Alors Othon & Vitellius prirent le parti d’envoyer des aſſaſſins, l’un en Allemagne & l’autre à Rome, tous deux inutilement. Ceux de Vitellius, mêlés dans une ſi grande multitude d’hommes inconnus l’un à l’autre, ne furent pas découverts, mais ceux d’Othon furent bientôt trahis par la nouveauté de leurs visages parmi des gens qui ſe connoiſſoient tous. Vitellius écrivit à Titien, frere d’Othon, que sa vie & celle de ses fils lui répondroient de ſa mere & de ſes enfans. L’une & l’autre famille fut conſervée. On douta du motif de la clémence d’Othon ; mais Vitellius, vainqueur, eut tout l’honneur de la ſienne.

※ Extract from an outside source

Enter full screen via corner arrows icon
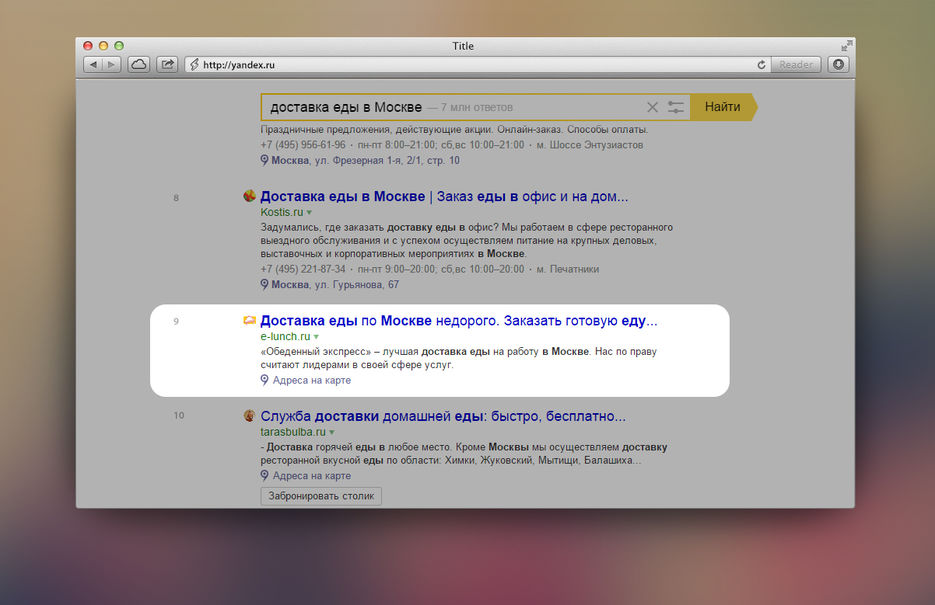935x605 pixels. pyautogui.click(x=847, y=45)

La premiere nouvelle qui donna de la confiance à Othon lui vint d’Illyrie, d’où il apprit que les légions de Dalmatie, de Pannonie & de la Moeſie avoient prêté ſerment en ſon nom. Il reçut d’Espagne un ſemblable avis & donna par édit des louanges à Cluvius Rufus ; mais on fut bientôt après que l’Eſpagne s’étoit retournée du côté de Vitellius. L’Aquitaine que Julius Cordus avoir aussi fait déclarer pour Othon ne lui reſta pas plus fidelle. Comme il n’étoit pas queſtion de foi ni d’attachement, chacun ſe laiſſoit entraîner çà & là ſelon ſa crainte ou ſes eſpérances. L’effroi fit déclarer de même la Province Narbonnoiſe en faveur de Vitellius qui, le plus proche & le plus puiſſant, parut aiſément le plus légitime. Les Provinces les plus éloignées & celles que la mer ſéparoit des troupes reſterent à Othon ; moins pour l’amour de lui, qu’à cauſe du grand poids que donnoit à ſon parti le nom de Rome & l’autorité du Sénat, outre qu’on penchoit naturellement pour le premier reconnu[1]. L’armée de Judée, par les ſoins de Veſpasien, & les légions de Syrie par ceux de Mucianus, prêterent ſerment à Othon. L’Egypte & toutes les Provinces d’Orient reconnoiſſoient ſon autorité. L’Afrique lui rendoit la même obéiſſance à l’exemple de Carthage, où, sans attendre les ordres du Proconſul Vipsanius Apronianus, Creſcens, affranchi de Néron, ſe mêlant, comme ſes pareils, des affaires de la République dans les tems de calamités, avoir en réjouiſſance de la nouvelle élection donné des fêtes au peuple qui ſe livroit étourdiment à tout. Les autres villes imiterent Carthage. Ainſi les armées & les provinces ſe trouvoient tellement partagées que Vitellius avoit beſoin des ſuccès de la guerre pour ſe mettre en poſſeſſion de l’Empire.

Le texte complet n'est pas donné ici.